Current approaches for incorporating cumulus convection into mesoscale numerical models are divided into three groups. The traditional approach utilizes cumulus parameterization at convectively unstable points and explicit (nonparameterized) condensation at convectively stable points, The fully explicit approach uses explicit methods regardless of stability. The hybrid approach parameterizes convective scale updrafts and downdrafts, but “detrains” a fraction of parameterized cloud and precipitation particles to the grid scale. This allows the path and phase changes of such particles to be explicitly predicted over subsequent time steps.

The traditional approach provides the only alternative for numerical models with grid spacing too large to resolve mesoscale structure. As grid spacing falls below 50 km, the traditional approach becomes increasingly likely to violate fundamental scale-separation requirements of parameterization, particularly if mesoscale organization of convection is parameterized as well. The fully explicit approach has no such limits, but it has repeatedly failed in mesoscale models in the presence of large convective instability. Although it is preferable under certain specialized circumstances, the fully explicit approach cannot provide a general solution for models with grid spacing above 5–10 km.

The hybrid approach most cleanly separates convective-scale motions from the slow growth, fallout, and phase changes of detrained hydrometeors that produces mesoscale organization of convection. It is argued that this characteristic removes the need to parameterize the mesoscale and thus reduces the scale-separation problems that may arise when the traditional approach is used. The hybrid approach provides in principle the preferred solution for mesoscale models, though such promise has yet to be fully realized.

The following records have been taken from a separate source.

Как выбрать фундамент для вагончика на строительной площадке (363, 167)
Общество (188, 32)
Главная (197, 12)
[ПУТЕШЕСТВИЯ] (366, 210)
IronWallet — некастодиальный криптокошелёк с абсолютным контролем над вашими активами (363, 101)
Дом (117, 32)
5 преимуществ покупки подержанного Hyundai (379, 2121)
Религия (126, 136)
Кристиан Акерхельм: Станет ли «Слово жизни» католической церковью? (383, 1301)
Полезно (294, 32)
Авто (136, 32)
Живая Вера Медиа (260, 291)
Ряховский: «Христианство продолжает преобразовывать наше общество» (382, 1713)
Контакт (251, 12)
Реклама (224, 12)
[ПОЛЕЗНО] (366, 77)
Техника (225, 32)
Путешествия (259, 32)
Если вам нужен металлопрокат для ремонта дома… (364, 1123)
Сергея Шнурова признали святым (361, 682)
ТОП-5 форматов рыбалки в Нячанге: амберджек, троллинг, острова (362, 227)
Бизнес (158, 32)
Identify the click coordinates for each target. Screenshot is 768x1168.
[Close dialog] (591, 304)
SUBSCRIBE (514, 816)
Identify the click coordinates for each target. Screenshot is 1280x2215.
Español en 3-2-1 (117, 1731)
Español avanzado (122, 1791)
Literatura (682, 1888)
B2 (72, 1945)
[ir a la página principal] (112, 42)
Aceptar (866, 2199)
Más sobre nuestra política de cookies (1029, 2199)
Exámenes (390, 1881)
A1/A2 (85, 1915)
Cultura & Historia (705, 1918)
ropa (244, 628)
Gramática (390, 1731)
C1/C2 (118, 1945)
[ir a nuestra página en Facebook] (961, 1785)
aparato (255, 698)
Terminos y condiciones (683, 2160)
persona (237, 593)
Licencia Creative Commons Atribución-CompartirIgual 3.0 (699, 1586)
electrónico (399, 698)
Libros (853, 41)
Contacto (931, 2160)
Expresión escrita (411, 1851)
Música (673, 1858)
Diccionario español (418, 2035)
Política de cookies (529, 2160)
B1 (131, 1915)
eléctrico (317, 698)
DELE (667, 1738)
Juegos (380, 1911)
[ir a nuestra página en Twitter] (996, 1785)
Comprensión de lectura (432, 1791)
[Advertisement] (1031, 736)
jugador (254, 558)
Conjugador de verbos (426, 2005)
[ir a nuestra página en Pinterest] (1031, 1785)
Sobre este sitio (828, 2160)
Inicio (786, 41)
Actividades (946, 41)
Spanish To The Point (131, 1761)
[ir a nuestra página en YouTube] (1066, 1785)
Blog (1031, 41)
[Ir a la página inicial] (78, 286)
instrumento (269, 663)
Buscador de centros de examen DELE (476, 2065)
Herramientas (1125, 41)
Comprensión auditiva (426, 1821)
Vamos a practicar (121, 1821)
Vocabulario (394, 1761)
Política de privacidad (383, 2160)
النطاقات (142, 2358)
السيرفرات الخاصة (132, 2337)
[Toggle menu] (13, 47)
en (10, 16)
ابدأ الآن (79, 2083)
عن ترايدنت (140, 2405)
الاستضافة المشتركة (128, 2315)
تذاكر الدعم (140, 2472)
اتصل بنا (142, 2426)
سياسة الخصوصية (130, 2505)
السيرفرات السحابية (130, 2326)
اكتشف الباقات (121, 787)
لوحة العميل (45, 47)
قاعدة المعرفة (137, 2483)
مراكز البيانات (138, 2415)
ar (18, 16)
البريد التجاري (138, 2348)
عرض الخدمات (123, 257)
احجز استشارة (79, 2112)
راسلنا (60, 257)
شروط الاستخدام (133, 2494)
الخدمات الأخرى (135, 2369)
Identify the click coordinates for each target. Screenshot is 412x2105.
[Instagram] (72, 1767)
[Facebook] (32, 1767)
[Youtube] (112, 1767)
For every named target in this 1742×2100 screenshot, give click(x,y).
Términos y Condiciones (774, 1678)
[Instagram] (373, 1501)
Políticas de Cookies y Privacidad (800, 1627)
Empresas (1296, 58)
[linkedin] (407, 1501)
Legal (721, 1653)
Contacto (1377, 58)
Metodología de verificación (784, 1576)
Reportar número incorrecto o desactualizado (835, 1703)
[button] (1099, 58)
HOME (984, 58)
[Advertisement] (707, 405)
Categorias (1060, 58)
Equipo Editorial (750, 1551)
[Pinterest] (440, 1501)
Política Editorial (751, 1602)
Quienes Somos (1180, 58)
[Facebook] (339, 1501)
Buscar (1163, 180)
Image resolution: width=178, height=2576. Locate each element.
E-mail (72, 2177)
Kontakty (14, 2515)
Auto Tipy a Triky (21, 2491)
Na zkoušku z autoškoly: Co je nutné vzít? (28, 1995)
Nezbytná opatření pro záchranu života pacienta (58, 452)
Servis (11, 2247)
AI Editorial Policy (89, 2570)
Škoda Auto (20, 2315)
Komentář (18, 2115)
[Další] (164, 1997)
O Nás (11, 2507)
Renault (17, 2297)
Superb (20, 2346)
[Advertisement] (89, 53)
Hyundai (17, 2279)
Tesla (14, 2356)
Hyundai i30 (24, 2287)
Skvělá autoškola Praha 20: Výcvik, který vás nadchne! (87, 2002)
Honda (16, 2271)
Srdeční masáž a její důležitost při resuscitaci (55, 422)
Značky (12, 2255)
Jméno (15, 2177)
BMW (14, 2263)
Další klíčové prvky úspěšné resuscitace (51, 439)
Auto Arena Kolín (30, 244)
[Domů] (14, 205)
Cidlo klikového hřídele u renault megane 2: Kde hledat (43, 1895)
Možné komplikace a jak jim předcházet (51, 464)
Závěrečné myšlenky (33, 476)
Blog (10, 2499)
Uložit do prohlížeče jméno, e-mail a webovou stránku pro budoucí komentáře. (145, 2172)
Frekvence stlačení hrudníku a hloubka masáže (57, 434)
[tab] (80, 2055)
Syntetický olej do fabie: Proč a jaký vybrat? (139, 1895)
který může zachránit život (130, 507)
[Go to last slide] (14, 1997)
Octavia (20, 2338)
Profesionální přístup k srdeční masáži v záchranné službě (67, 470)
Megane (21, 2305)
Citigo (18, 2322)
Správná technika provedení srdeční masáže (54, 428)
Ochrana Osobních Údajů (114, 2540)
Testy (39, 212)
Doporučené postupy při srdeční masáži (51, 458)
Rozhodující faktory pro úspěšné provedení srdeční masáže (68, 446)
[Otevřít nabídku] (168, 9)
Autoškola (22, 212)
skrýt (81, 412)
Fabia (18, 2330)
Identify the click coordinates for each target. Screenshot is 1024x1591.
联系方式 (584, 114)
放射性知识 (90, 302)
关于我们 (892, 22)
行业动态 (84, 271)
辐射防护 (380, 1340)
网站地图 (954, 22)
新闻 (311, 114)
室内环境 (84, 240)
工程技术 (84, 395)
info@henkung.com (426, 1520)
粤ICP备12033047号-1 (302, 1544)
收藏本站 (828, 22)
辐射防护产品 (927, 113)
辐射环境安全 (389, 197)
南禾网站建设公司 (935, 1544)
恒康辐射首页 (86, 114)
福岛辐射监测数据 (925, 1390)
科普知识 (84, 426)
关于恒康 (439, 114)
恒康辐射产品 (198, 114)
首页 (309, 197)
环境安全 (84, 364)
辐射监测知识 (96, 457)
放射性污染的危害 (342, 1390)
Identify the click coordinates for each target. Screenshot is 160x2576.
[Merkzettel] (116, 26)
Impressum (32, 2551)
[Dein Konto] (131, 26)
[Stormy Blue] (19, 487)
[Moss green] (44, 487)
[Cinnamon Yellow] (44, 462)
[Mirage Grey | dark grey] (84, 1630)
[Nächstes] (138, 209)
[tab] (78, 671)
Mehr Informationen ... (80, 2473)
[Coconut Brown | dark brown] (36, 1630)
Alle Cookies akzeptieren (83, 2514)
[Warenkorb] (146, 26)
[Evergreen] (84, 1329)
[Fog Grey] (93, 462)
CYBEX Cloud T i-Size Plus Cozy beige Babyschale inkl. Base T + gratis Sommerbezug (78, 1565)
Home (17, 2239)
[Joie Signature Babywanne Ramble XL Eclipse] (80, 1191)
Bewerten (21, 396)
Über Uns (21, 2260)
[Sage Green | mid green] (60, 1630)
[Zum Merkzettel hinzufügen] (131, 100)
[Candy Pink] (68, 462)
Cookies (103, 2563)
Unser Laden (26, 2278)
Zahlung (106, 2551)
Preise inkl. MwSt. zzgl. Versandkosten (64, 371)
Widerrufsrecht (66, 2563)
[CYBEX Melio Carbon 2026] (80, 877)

In the absence of large rotation, the fundamental assumptions of cumulus parameterization begin to break down once grid spacing falls below 20–25 km. For models with such resolution, the time scale of the convection being parameterized approaches the characteristic time scale of the grid, and parameterized and unparameterized convective clouds often exist simultaneously in a grid column. Under such ambiguous circumstances, successful simulations have been produced only because parameterized convection rapidly gives way in the, model to its grid-scale counterpart. It is essential to understand the interactions between implicit and explicit clouds that produce this transition, and whether they represent physical processes in nature, before cumulus parameterization can be widely used in such high-resolution models. In a broader sense, more detailed analysis of why convective parameterizations succeed and fall is needed.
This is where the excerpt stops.